* **SUPPLIED PASSAGE**:
══════════════════════════════

Cheney Longville Flags, together with the alternata Limestone, make up the Upper Longvillian and Marshbrookian stages of Bancroft. The rocks are predominantly yellowish weathering, greenish grey flags with interbedded shales and rubbly siltstones. Thin beds of fine-grained sandstone occur and thin shelly limestones, usually decalcified, are quite common. Brachiopods and trilobites are common throughout the formation and amongst other fossils the most conspicuous and characteristic is Tentaculites. The Cheney Longville Flags are about 800 ft thick near Cheney Longville, thinning northwards to 400 or 500 ft over most of the outcrop.
The formation is well displayed in the W. part of Cheney Longville village, particularly in the vicinity of the Motte and Bailey [SO 4186 8496] where it has yielded a fauna including the brachiopods Dalmanella wattsi (Bancroft) and Sowerbyella cf. sericea, the gastropod Cyrtolites nodosus (Salter), Tentaculites sp.,and the trilobites Brongniartella bisculata (McCoy) and Chasmops extensa (Boeck). Further N., at Woolston, green flags and sandstones are exposed in the roadside [SO 4233 8730] between go and 2 I o yd N.W. of the road j unction. These beds have a steep W.N.W. dip which contrasts with the more gentle and variable easterly dip in the yard immediately W. of the road junction. The fault F3 is believed to pass between the two sections. Between Woolston and the Marsh Brook valley the dip-slope is largely drift-covered. The quarry and track section in Marsh Wood [SO 4445 8904], type section for the Marshbrookian Stage (Bancroft 1945, pp. 195–6; Dean 1958, pp. 209–10), is now mostly overgrown. About 90 ft of flaggy siltstones are intermittently exposed, the highest beds being transitional to the Acton Scott Group.

══════════════════════════════

* **TO BE DONE**:
**a.** Which fossils does the passage on the Cheney Longville Flags record from the vicinity of the Motte and Bailey?
**b.** Carry on the passage on the Cheney Longville Flags, starting after its final sentence.

══════════════════════════════

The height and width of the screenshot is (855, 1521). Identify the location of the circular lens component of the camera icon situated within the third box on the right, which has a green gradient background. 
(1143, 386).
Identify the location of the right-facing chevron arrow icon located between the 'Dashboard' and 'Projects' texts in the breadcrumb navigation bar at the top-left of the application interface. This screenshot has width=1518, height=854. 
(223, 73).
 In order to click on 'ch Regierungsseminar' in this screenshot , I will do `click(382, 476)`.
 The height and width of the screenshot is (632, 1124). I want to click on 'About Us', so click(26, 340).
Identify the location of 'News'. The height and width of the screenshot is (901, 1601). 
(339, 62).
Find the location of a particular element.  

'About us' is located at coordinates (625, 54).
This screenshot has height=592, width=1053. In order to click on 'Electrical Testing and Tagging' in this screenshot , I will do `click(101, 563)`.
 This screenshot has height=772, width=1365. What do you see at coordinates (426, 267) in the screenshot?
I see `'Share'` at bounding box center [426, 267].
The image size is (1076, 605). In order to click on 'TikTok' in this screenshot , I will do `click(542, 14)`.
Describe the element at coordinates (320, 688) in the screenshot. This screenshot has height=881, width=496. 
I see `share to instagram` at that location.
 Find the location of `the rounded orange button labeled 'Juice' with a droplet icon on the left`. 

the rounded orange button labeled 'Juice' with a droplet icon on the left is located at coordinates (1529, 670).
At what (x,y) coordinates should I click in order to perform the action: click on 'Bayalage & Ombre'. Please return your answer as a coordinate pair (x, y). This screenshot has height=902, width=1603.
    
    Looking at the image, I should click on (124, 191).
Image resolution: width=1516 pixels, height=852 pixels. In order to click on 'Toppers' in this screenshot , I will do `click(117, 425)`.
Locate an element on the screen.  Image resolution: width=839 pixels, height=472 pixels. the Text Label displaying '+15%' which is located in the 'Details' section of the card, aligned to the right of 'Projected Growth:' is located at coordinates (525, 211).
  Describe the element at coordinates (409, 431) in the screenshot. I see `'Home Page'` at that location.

══════════════════════════════

* **SOLVED TASKS**:
**a.**
- Dalmanella wattsi (Bancroft)
- Sowerbyella cf. sericea
- Cyrtolites nodosus (Salter)
- Tentaculites sp.
- Brongniartella bisculata (McCoy)
- Chasmops extensa (Boeck)

**b.**
Cheney Longville Flags are intermittently exposed around Whittingslow, to the N.W. of F3. Green and brown sandstones and flags, with some shales and shelly limestones, crop out locally in the roadside and stream for about half a mile N.E. of a place [SO 4297 8924] 150 yd N.W. of Crosspipes. Another roadside section [SO 4410 8978] 200 yd W.S.W. of Marshbrook Station shows 35 ft of beds in the middle of the formation which contain the brachiopods Dalmanella unguis (J. de C. Sowerby), Kjerulfina sp.and Strophomena grandis, Tentaculites sp.and the trilobite Broeggerolithus transiens (Bancroft).
Acton Scott Group
The main crop of the Acton Scott Group extends from Cheney Longville, where it is overstepped by the Silurian, to the N. margin of the area at Acton Scott. A further small area lies to the N. of a W.S.W. trending fault at Marshbrook, and there is an isolated faulted outlier [SO 437 898] S. of New House. The Acton Scott Group, as defined by Greig and others (1968, p. 115), appears to be co-extensive with Bancroft's Actonian Stage (1945, pp. 183, 186), at least in the Onny valley.
In the Onny valley the formation is about 200 to 300 ft thick and consists of grey mudstones with thin shelly limestone beds. At Acton Scott, where it is about 200 ft thick, the beds are mainly olive-green silty mudstones and siltstones with an 80-ft lens of hard sandy limestone or calcareous sandstone, the Acton Scott Limestone, developed in the middle of the succession.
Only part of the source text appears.